Former captain Tillakaratne Dilshan told that the ten month stint he had as Sri Lanka’s captain was the toughest of his career. He revealed this in an interview with The Island on the eve of his last ODI at Dambulla. Dilshan will retire from international cricket on September the 9th when Sri Lanka take on Australia in the second T-20 International at the RPS.

Captaincy was thrust upon Dilshan after Kumar Sangakkara’s decision to quit following the 2011 World Cup. Dilshan had some of the toughest assignments as captain as Sri Lanka played England, Pakistan and South Africa away from home apart from hosting Australia.

Sri Lanka had just entered the post Muralithara era and Dilshan had very little bowling resources as Nuwan Kulasekara and Ajantha Mendis were injured. Injury also prevented Angelo Mathews from bowling as Dilshan was denied the luxury of an all-rounder.

His first assignment was Sri Lanka’s tour of England. When Chairman of Selectors Duleep Mendis ordered Lasith Malinga to return home early from IPL for a fitness camp, the premier fast bowler out of the blues announced his retirement from Test cricket. It looked an act of sabotage.

From the outset it was very clear that powerful player agent Charlie Austin wasn’t going to make life easy for Dilshan. The divisions within the team were visible when Kumar Sangakkara and Mahela Jayawardene issued statements supporting Malinga’s retirement from Test cricket.

Dilshan told us the tough times as Sri Lanka captain. "There were days I couldn’t sleep. I tried to move forward, but simply couldn’t make any progress," Dilshand told The Island.

"There were lot of problems. I didn’t want this captaincy. I was asked to do this."

"The captaincy helped me to understand the true nature of some people. I learned a lot.," Dilshan said.

"One of the issues I had was there were objections for bringing in some young players. I didn’t give in and resisted those pressures. I see some of those guys who came through doing wonders at the moment. That’s my greatest satisfaction leading the country.

In Dilshan’s last tour as captain, the team actually fared better. He had become the first Sri Lankan captain to win a Test match in South Africa. At the conclusion of the tour, he had vowed to build up the team, but 24 hours later stepped down. "I think something was going on behind the scenes. Some people know what was going on. I am not petty minded to bother about these things. I was given a job and I tried to do it to the best of my ability."

"Let’s bury the past and support the team. I don’t want to make further divisions by talking about it. No need to wash dirty linen in public," Dilshan added.

Soon after Dilshan quit, Sri Lanka toured Australia and reached the finals of the tri-nation series against the hosts at the expense of India. Sri Lanka also pushed Australia to the third final before losing the final game narrowly. Many were singing hosannas of new captain Mahela Jayawardene for helping the team get back to winning ways, but few realized that a man called Tillekeratne Dilshan had accumulated over 500 runs in the series. He was named Player of the Series.

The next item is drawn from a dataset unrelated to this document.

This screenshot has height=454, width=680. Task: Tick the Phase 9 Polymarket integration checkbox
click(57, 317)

Dilshan will turn 40 this year. Despite age, he remains Sri Lanka’s best fielder competing with some of the players half his age. He was also prolific with the bat last year and was the third highest scorer in ODI cricket in the world. In 29 ODIs last year, Dilshan scored two centuries and six fifties and averaged over 50 with a strike rate of above 90.

"You see, there are lot of younger guys coming through. After this series, there’s a long break. If I leave now, it will help the selectors to groom another player and prepare him for the series in South Africa. That’s the way forward. Generally, you sense when the right time has come. It happened to me when I wanted to quit Test cricket too."

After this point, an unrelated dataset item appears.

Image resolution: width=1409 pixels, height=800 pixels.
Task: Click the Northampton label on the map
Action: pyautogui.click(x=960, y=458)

During his career that spanned for 17 years, Dilshan has established some memorable records. He owns the record for most runs in an innings by a Sri Lankan at Lord’s.

"Obviously, winning my Test cap was a huge moment. I also love my 193 at Lord’s. All cricketers want to make a hundred at Lord’s. For me to go onto make 193 was very special.

Does he regret not making the double century. "Yes, I felt gutted. But that’s how it happens in cricket. There are no fairytales. What happened was I had got hit on the hand by Steven Finn and there was a fracture. I took pain killers and batted through. By the evening I was starting to get the pain again. I was bowled off an inside edge."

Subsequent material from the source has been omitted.